Data shows fettered multi-manager funds in the IMA Active Managed sector have outperformed their unfettered equivalents by 8.1 per cent over a five-year period, and nearly seven per cent over three years.
Returns of fettered and unfettered MM funds in Active Managed sector
Name |
3-yrs (%) |
5-yrs (%) |
Fettered multi-manager |
17.6 |
24.1 |
Unfettered multi-manager | 10.8 |
16 |
Source: Financial Express Analytics
It is a similar story in the Balanced Managed sector; fettered multi-managers again returned more over five- and three-year periods, by 6.4 per cent and four per cent respectively.
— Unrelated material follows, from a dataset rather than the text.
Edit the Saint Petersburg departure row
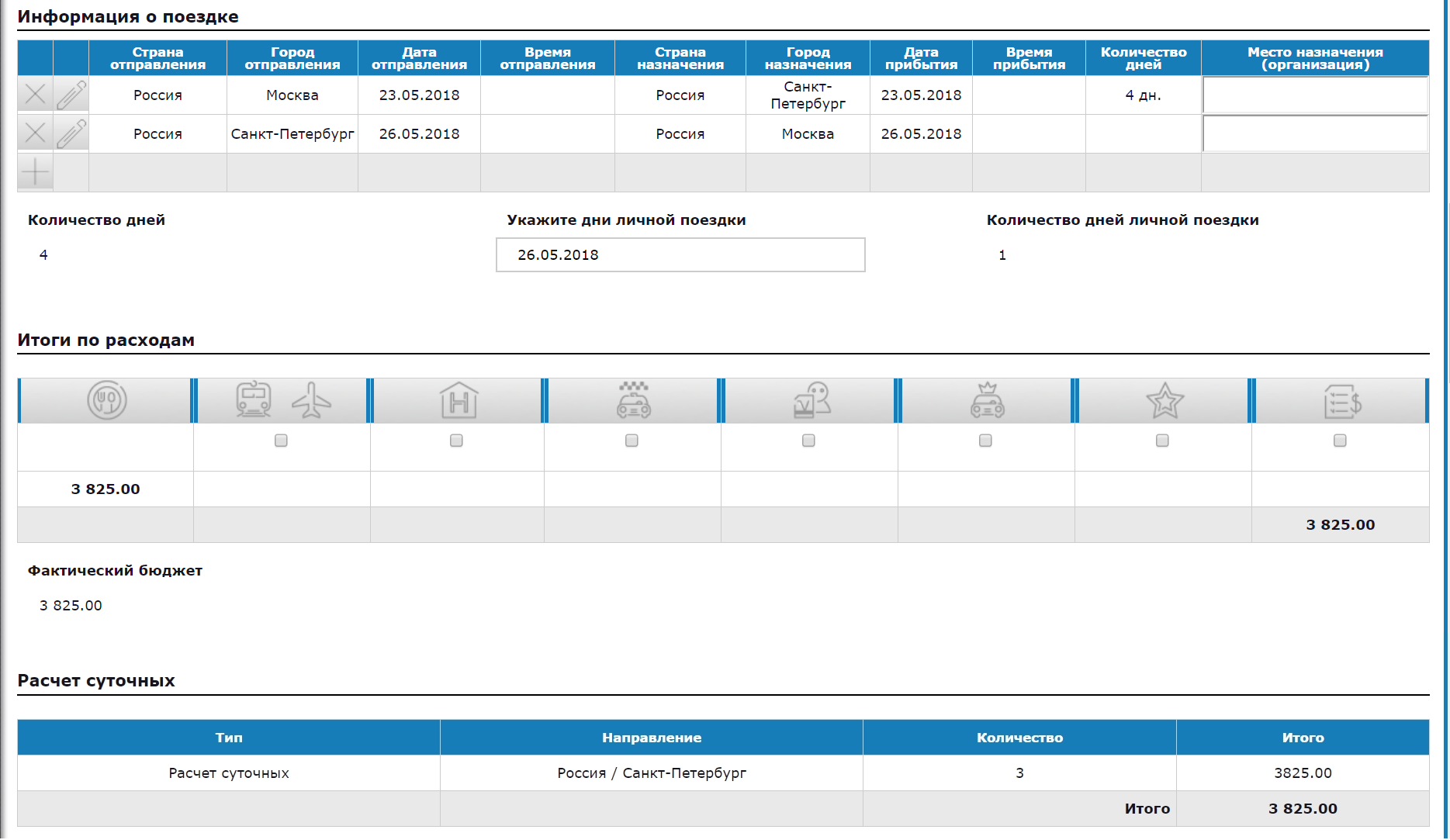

Returns of fettered and unfettered MM funds in Balanced Managed sector
Name |
3-yrs (%) |
5-yrs (%) |
Fettered multi-manager |
15.9 |
20.7 |
Unfettered multi-manager |
11.9 |
14.3 |
Source: Financial Express Analytics
Unfettered multi-manager funds are traditionally seen as having a clear advantage over those that are fettered, as they are able to select funds from any investment house.
This research, however, questions the benefit of having a larger pool of funds to choose from. While fettered funds are cheaper, as they don’t pay a management charge on the funds they hold, the disparity in performance can not be solely attributed to lower costs.
According to Financial Express, the average Total Expense Ratio (TER) for fettered funds in the Active Managed sector is 1.73 per cent, compared with 2.28 per cent for unfettered funds.
Mark Dampier, head of research at Hargreaves Lansdown, says lower TERs do go some way in explaining the superiority of fettered multimanager funds, but thinks the advantage of working in-house is the defining factor.
"I think there is a misconception that multi-manager funds with a free licence will do better than those which are constrained," he said.
"Fettered funds have a better information flow since they’re in-house. They know exactly what’s going on with the funds and have a direct relationship with the managers."
"Unfettered multi-managers do not have this up-to-date information."
Dampier still favours multi-manager funds which combine a fettered and unfettered strategy.
"This way you get the best of both worlds," he explained. "A fund like Jupiter Merlin Growth holds a lot of Jupiter funds, but is able to outsource so has the pick of the best funds from elsewhere."
Performance of funds over 5-yrs
Source: Financial Express Analytics
Adrian Lowcock, senior investment adviser at Bestinvest, believes a wider choice of funds can actually hamper some multi-managers.
He commented: "Many people expect unfettered funds to outperform because they have no constraints – indeed, no investment house can claim to be the best at everything."
"However, having a bigger market to choose from does not necessarily translate to higher returns. It is all well and good having more choice, but if the fund manager gets it wrong, while charging clients more in the process, fettered multi-managers are always going to come out on top."
"However, I’d suppose the very best unfettered multi-managers would top the list overall. The worst performers will bring the average down, but unfettered managers have the potential for higher returns."
According to Financial Express data, two of the top-three performing multi-manager funds in the Active Managed sector over three years are unfettered funds: Margetts Venture Strategy and Jupiter Merlin Growth Portfolio.
However, Pru Growth, which only invests in M&G products, was the top-performing fund overall.
Rob Burdett, co-head of Thames River Multi-Capital, thinks unfettered products are a safer bet in down-markets.
"Unfettered funds tend to outperform as they are less exposed to the style bias of a single investment house," he said. "Unfettered products have more flexibility to change their investment strategy."
Financial Express data confirms unfettered funds in the Balanced Managed sector lost less than their counterparts between September 2007 and March 2009, although fettered funds came out on top in the Active Managed sector.
The news follows a Trustnet story that showed single-manager funds outperformed their multi-manager rivals.